Research

Autophagy is a bulk degradation system involving lysosomes that was discovered in the late 1950s. The term “autophagy” was coined as a self-digestion mechanism by Professor Duve in 1963. From the 1950s to the 1980s, many researchers observed autophagosomes delivering intracellular components to the lysosome; however, the mechanism remained obscure. In 1993, the stagnation was broken by Professor Ohsumi, a Nobel laureate. Using a genetic screen for yeast mutants, Professor Ohsumi discovered 14 genes that are essential for autophagy. In the years since, researchers have intensively investigated this field, identifying many autophagy-related genes in mammals and clarifying their physiological and pathological roles. Autophagy is considered a major quality-control mechanism essential for homeostasis, development, and protection against a variety of stressors.
Among the various autophagic pathways, mitophagy (mitochondrial autophagy) has been the most studied because mitochondrial quality control is vital for cellular viability. The Parkin-Pink1 dependent mechanism has attracted attention in the past; however, accumulating evidence suggests that mitophagy is executed through multiple pathways in a context-dependent manner, and Parkin-Pink1 is not indispensable under some conditions.

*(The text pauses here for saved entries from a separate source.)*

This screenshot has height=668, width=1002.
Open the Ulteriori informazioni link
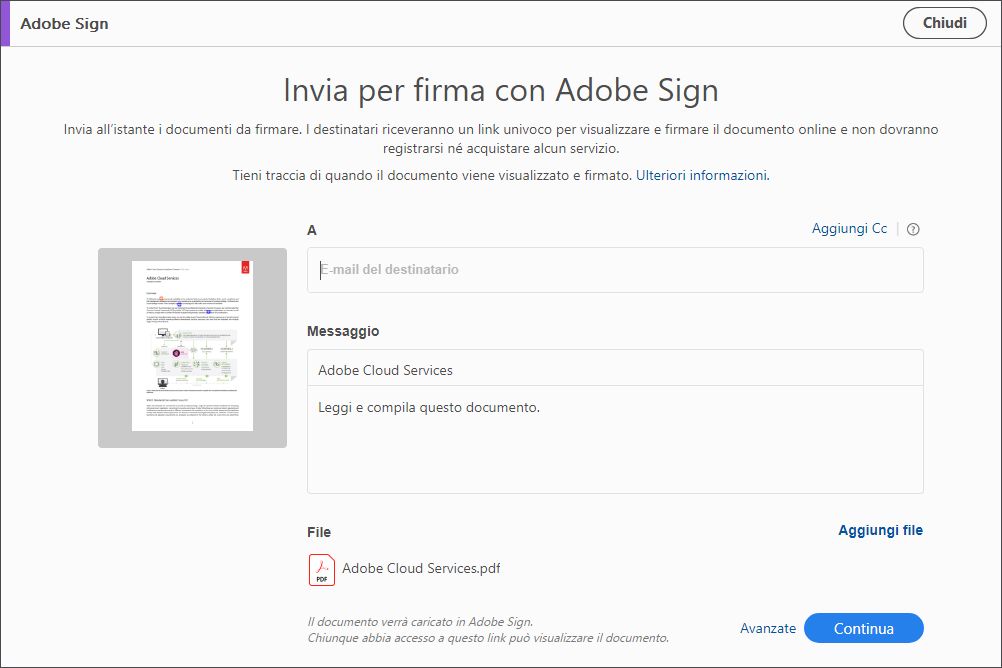pos(702,175)
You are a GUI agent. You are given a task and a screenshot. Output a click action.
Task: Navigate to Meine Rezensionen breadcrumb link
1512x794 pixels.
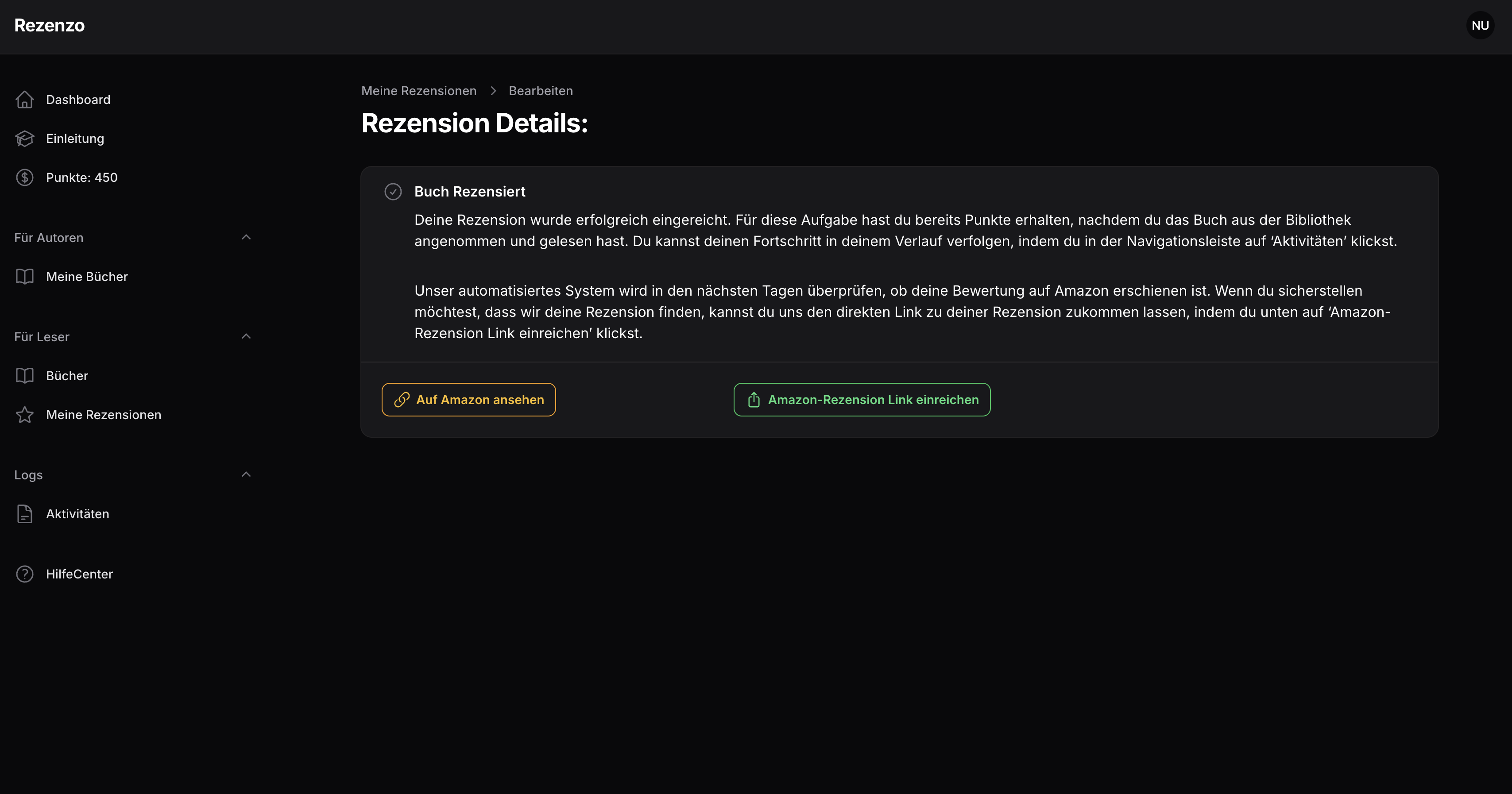click(x=418, y=91)
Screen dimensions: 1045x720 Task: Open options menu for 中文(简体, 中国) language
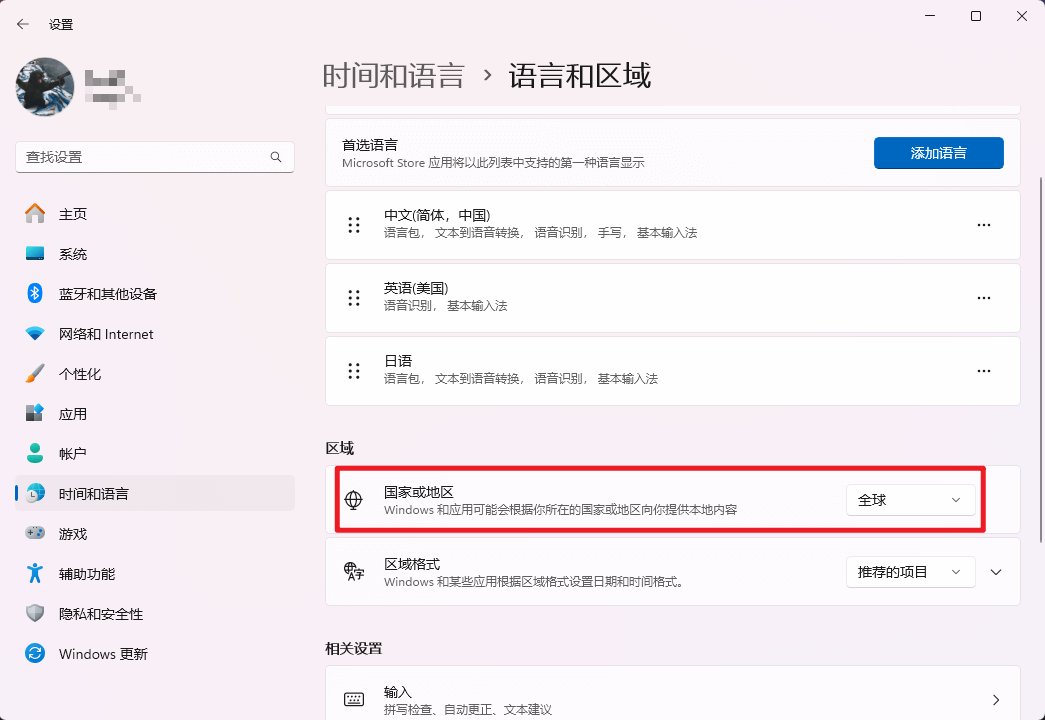[983, 224]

PI is one of the most recognized researchers in this field, in light of the discovery of Ulk1-Rab9-dependent mitophagy in the heart under conditions of ischemia or metabolic stress (Figure).

Recent studies have revealed that extracellular vesicles (EVs), which are major actors in intra-organ communication, are capable of delivering mitochondria. Using these EVs, adipose tissues send their mitochondria to target organs, including the heart, to help regulate the redox state in remote organs.
We were very excited to learn of this report, as we have a strong interest in this field and possess novel reporter mice tracking EVs. We are now elucidating the characteristics of EVs originating from various organs and clarifying whether and how they affect the pathophysiology of some stressors, such as hypertension, metabolic disorders, and senescence.